Weiß der Pressesprecher, was im Ofen ist? Wieviele Artikel wird Peterle neuschreiben lassen? Und wird der Pressesprecher Wein bekommen?
Was bisher geschah: Fenster wurden aufgeschüttelt und Betten geputzt, die Weihnachtsgeschenke waren kleiner als sonst, und Chefarzt Prof. Dr. Peterle hat es allein geschafft. Glaubte er zumindest.
Ganz allein schafft er es in Wirklichkeit natürlich nicht, und deshalb hat das Hotel auch einen Verwaltungsdirektor, Herrn Schwacht. Der allerdings wirkt neben Charaktergestalten wie Peterle oder Uppie, dem Chefkoch, eher etwas blaß. Ehrlicherweise muß gesagt werden, daß er eigentlich überall etwas blaß wirkt. Gerade jetzt aber scheint jede Menge kräftiger Farben auf ihn: zwei Herren mit bunten Krawatten sitzen vor ihm: Dr. Geier und Dr. Streich von der Gnom-on SA Zürich. Vor ihnen liegt ein gewichtiges Konvolut voll harter Zahlen und schlagender Grafiken.
"Wir haben im Rahmen unserer Wirtschaftlichkeitsprüfung," hebt Dr. Geier an, "umfangreiche sowie tiefschürfende Untersuchungen angestellt," Dr. Streich sekundiert: "Und sind nach sorfältiger Auswertung unter Verwendung modernster Methoden der Betriebs- und Volkswirtschaftslehre zu einem Schluß gekommen." Die beiden legen eine kurze Bedeutungspause ein, Dr. Geier vollendet: "Therapie kostet Geld."
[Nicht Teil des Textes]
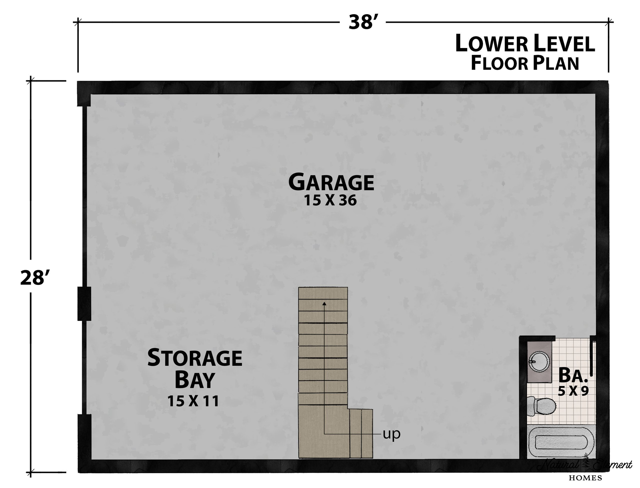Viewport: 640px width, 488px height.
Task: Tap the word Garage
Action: point(331,182)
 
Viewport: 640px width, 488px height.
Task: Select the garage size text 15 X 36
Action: point(330,200)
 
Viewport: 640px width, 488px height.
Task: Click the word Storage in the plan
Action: point(195,358)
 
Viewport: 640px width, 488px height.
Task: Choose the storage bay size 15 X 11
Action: point(193,401)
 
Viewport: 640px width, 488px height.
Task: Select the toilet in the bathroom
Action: point(542,406)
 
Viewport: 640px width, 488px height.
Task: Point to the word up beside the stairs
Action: point(392,434)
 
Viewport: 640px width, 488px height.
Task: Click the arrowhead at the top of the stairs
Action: point(324,304)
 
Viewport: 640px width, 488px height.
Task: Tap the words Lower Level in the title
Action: point(525,43)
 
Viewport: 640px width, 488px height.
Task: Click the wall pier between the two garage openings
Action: point(84,304)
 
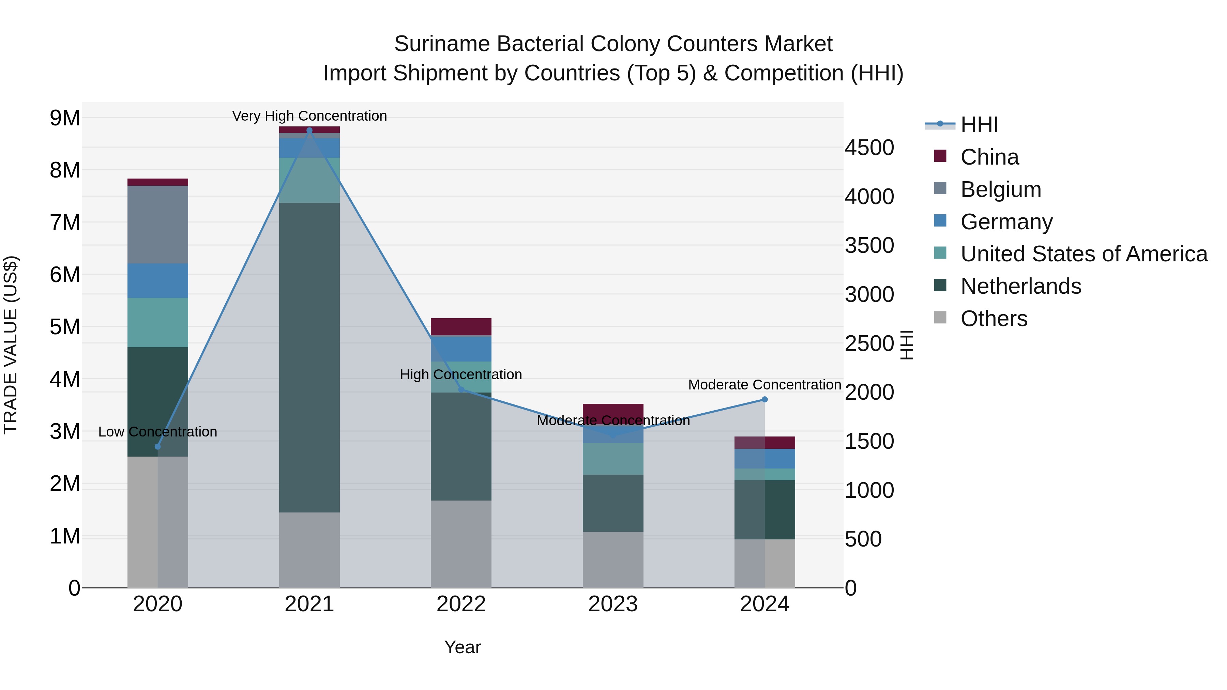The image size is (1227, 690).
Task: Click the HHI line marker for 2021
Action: coord(309,131)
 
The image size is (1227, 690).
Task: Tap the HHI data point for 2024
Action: coord(764,400)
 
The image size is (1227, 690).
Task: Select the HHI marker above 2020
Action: coord(158,447)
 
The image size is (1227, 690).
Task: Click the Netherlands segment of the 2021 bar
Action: coord(309,357)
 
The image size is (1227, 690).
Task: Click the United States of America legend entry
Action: coord(1084,254)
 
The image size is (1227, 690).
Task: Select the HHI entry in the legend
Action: coord(979,125)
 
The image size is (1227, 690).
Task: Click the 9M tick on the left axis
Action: coord(65,118)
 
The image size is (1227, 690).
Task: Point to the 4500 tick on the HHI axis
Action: coord(869,148)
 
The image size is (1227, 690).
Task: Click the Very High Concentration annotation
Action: coord(309,116)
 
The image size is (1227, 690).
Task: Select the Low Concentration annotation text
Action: coord(158,432)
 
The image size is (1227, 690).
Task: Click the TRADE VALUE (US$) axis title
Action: coord(11,345)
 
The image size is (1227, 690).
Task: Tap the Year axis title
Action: coord(462,647)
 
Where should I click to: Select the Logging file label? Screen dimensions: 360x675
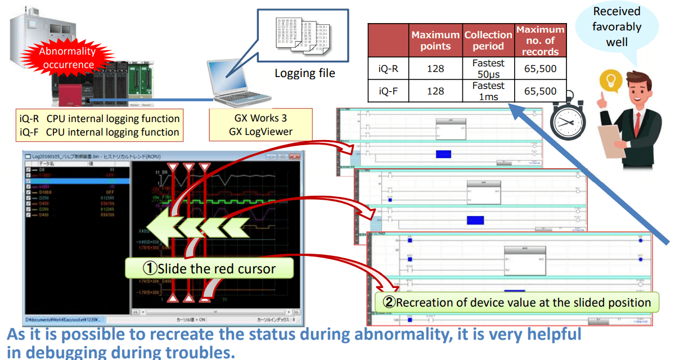click(x=304, y=73)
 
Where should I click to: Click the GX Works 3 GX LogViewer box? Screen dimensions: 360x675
click(x=260, y=125)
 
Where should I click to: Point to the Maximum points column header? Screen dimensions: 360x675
click(x=435, y=40)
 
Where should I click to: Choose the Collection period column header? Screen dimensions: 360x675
click(x=488, y=40)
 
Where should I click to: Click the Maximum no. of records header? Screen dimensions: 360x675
click(x=540, y=40)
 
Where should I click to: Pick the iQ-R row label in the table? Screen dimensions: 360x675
click(x=388, y=69)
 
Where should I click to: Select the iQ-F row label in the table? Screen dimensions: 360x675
click(x=388, y=91)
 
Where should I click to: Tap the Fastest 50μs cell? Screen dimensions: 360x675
click(x=488, y=69)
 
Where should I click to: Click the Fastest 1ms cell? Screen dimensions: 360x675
click(x=488, y=91)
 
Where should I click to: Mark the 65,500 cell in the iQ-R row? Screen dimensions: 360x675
click(x=540, y=69)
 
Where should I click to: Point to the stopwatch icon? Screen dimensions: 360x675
click(x=568, y=118)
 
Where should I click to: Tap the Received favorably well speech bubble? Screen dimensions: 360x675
click(x=616, y=28)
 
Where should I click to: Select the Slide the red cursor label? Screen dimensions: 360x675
click(x=209, y=268)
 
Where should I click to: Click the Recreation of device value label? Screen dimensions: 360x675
click(x=516, y=302)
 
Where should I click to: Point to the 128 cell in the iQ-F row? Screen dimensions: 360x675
click(x=435, y=91)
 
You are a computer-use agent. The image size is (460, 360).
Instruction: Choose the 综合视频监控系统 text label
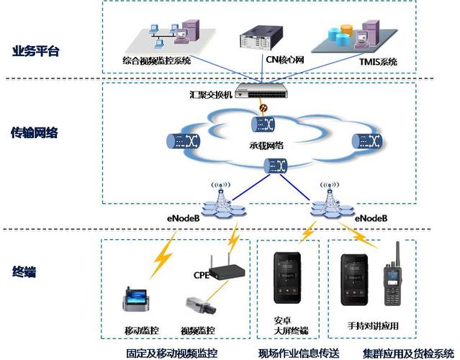point(157,62)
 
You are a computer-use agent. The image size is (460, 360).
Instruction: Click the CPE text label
point(201,275)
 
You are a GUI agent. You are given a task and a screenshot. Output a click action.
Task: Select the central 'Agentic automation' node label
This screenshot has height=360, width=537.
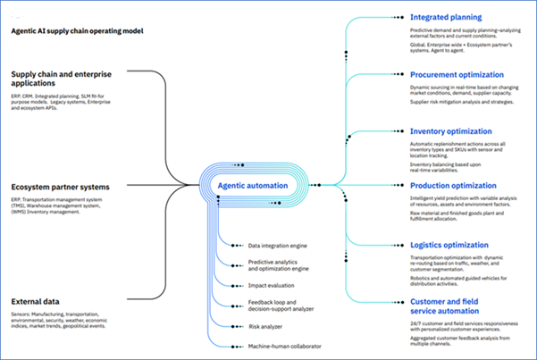tap(253, 186)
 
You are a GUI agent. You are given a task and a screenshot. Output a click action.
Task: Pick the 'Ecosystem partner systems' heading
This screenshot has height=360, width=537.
tap(60, 188)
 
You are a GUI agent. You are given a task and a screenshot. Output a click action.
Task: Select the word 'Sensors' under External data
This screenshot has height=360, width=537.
tap(23, 315)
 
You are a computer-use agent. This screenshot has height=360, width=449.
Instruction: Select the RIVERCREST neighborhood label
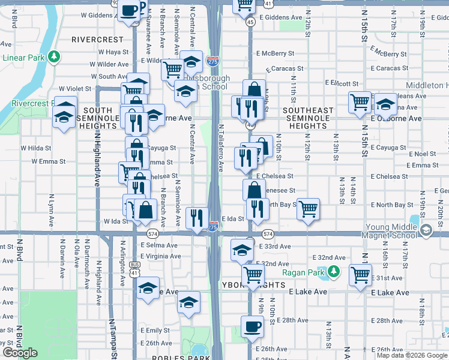tap(97, 40)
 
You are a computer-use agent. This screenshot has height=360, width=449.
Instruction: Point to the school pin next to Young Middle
tap(426, 230)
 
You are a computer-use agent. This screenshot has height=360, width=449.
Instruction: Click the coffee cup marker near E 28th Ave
tap(252, 326)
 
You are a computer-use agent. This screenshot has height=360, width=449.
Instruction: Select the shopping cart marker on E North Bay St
tap(308, 209)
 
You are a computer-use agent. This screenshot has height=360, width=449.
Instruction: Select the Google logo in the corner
tap(20, 353)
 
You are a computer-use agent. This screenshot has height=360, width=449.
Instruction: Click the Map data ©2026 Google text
tap(412, 355)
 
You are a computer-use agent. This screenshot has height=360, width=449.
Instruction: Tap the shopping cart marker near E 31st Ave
tap(360, 275)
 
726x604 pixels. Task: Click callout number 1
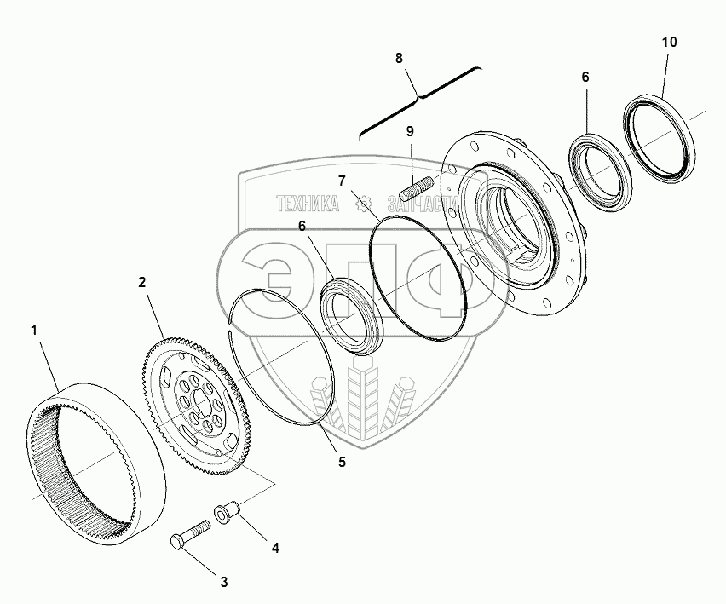tap(35, 330)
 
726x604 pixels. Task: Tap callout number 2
tap(142, 280)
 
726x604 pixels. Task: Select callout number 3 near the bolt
tap(224, 583)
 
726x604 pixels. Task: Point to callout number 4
tap(275, 548)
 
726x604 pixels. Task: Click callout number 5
tap(342, 462)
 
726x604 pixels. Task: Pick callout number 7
tap(342, 181)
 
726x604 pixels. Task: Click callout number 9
tap(410, 131)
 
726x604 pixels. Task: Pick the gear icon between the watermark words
tap(365, 204)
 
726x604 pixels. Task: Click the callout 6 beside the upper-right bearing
tap(585, 77)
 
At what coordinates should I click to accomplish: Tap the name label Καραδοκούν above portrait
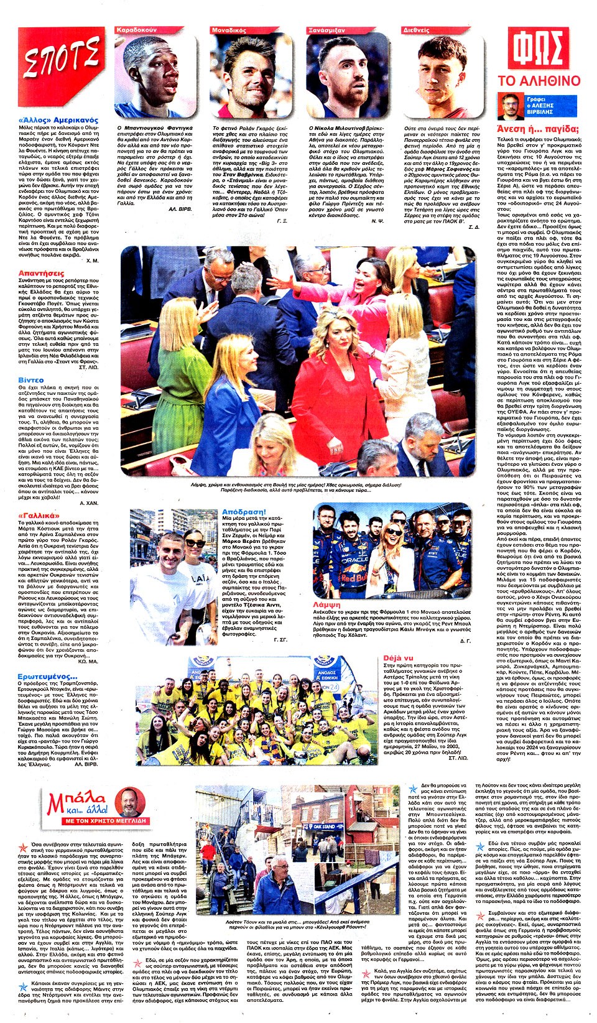(x=136, y=30)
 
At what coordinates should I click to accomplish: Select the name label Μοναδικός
(x=229, y=30)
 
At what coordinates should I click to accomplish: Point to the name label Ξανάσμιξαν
(x=326, y=30)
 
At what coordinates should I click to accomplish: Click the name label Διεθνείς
(x=416, y=30)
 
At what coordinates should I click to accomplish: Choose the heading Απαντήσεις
(x=41, y=273)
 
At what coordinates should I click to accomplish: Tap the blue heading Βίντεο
(x=31, y=379)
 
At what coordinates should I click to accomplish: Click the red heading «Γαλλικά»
(x=39, y=516)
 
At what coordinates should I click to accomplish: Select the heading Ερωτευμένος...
(x=47, y=676)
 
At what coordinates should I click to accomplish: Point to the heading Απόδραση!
(x=244, y=512)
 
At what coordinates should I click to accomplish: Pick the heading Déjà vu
(x=398, y=657)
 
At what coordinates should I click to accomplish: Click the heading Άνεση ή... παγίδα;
(x=538, y=129)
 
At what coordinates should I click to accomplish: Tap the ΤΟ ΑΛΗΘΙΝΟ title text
(x=539, y=81)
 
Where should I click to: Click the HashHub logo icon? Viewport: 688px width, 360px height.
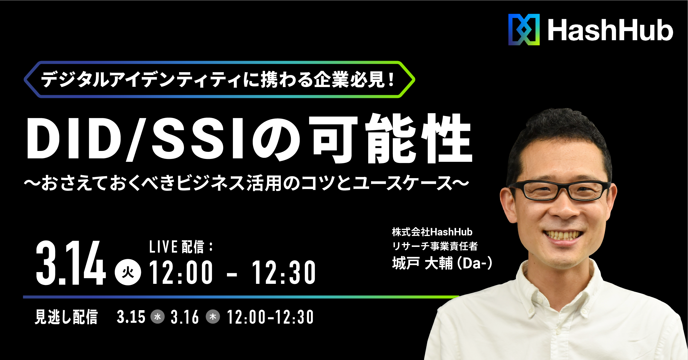pos(524,29)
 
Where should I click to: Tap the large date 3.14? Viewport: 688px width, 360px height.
pos(71,263)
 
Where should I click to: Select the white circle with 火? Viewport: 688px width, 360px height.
pos(128,272)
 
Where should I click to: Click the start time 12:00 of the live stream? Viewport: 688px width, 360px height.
pos(181,272)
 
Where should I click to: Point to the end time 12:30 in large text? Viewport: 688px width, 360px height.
pos(284,272)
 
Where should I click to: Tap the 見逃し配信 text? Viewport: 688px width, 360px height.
pos(66,317)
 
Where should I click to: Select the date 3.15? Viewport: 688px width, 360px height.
pos(131,317)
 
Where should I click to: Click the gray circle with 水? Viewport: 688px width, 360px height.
pos(158,317)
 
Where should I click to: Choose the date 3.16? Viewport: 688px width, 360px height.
pos(185,317)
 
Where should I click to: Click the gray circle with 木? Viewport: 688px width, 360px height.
pos(213,317)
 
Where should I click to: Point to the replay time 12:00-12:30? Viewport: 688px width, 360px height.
pos(270,317)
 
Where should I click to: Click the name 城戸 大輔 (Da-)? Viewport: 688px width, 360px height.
pos(442,263)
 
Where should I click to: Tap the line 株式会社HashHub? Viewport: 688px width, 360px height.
pos(432,232)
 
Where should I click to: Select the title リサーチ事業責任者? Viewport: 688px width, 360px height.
pos(435,246)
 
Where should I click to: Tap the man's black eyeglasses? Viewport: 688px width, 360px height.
pos(559,190)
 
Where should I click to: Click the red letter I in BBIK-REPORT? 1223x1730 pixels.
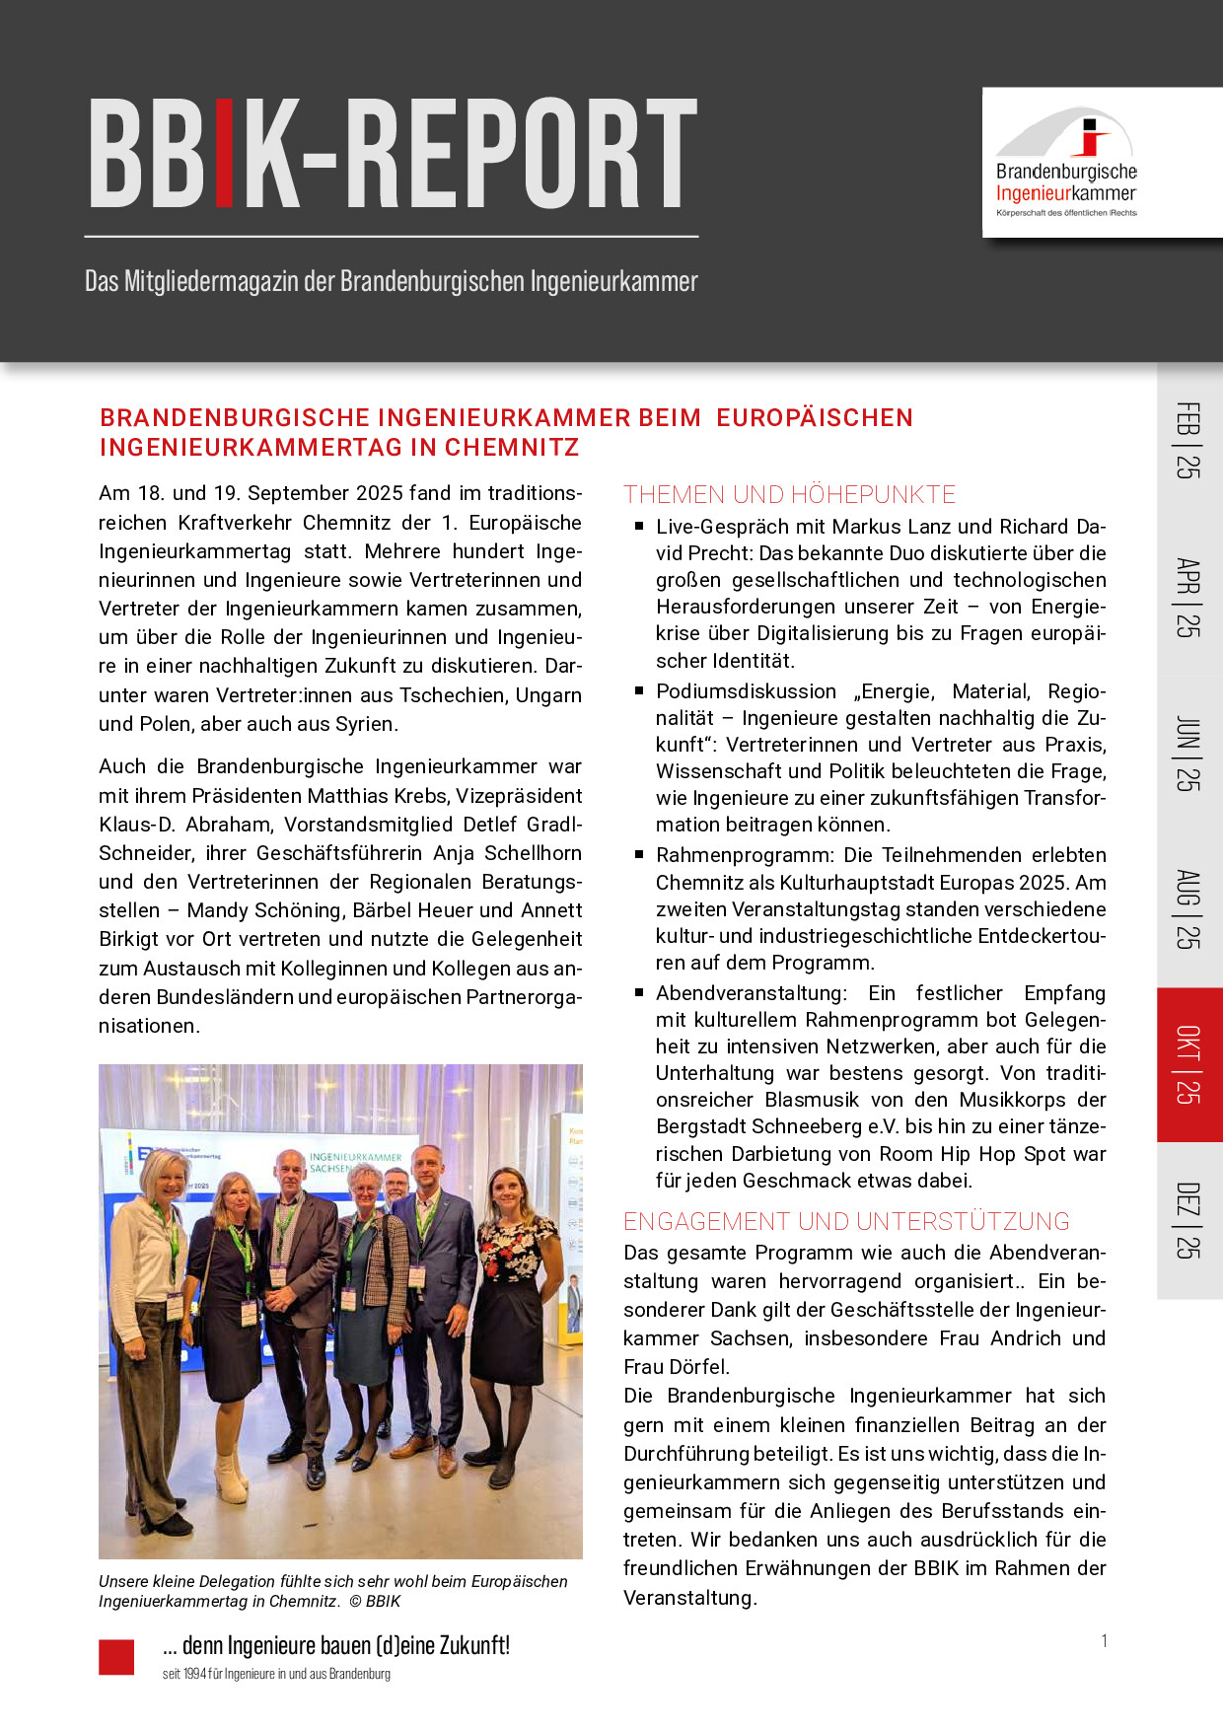224,154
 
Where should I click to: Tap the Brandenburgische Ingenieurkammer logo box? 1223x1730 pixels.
1101,163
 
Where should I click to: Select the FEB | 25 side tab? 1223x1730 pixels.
1188,440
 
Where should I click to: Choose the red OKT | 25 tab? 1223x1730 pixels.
1188,1064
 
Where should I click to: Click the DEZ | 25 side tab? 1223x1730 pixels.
1188,1220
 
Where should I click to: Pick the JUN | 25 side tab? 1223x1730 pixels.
1188,753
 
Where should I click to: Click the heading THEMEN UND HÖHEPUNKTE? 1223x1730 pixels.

Direktor Schwacht braucht eine Weile, um diese Einsicht zu verarbeiten und beginnt dann mit einem "Einerseits hat ihre Postition," einen Satz, der zum großen Entsetzen der Herren aus der Schweiz auch beim "andererseits" nach einer halben Stunde weder Sinn noch Ende erkennen läßt. Mutig wirft Dr. Streich, in eine von Schwachts Redepausen "Um nun zu den Empfehlungen zu kommen," ein. Dankbar nutzt Dr. Geier die Gelegenheit, den Satz mit "die wir aus unserer Analyse ableiten können" fortzusetzen. Dr. Streich rückt seine bunte Krawatte zurecht und betont jedes Wort, "Da nun die Therapie Geld kostet, sollte sie..." Dr. Geier genießt sichtlich, das letzte Wort zu haben: "abgeschafft werden."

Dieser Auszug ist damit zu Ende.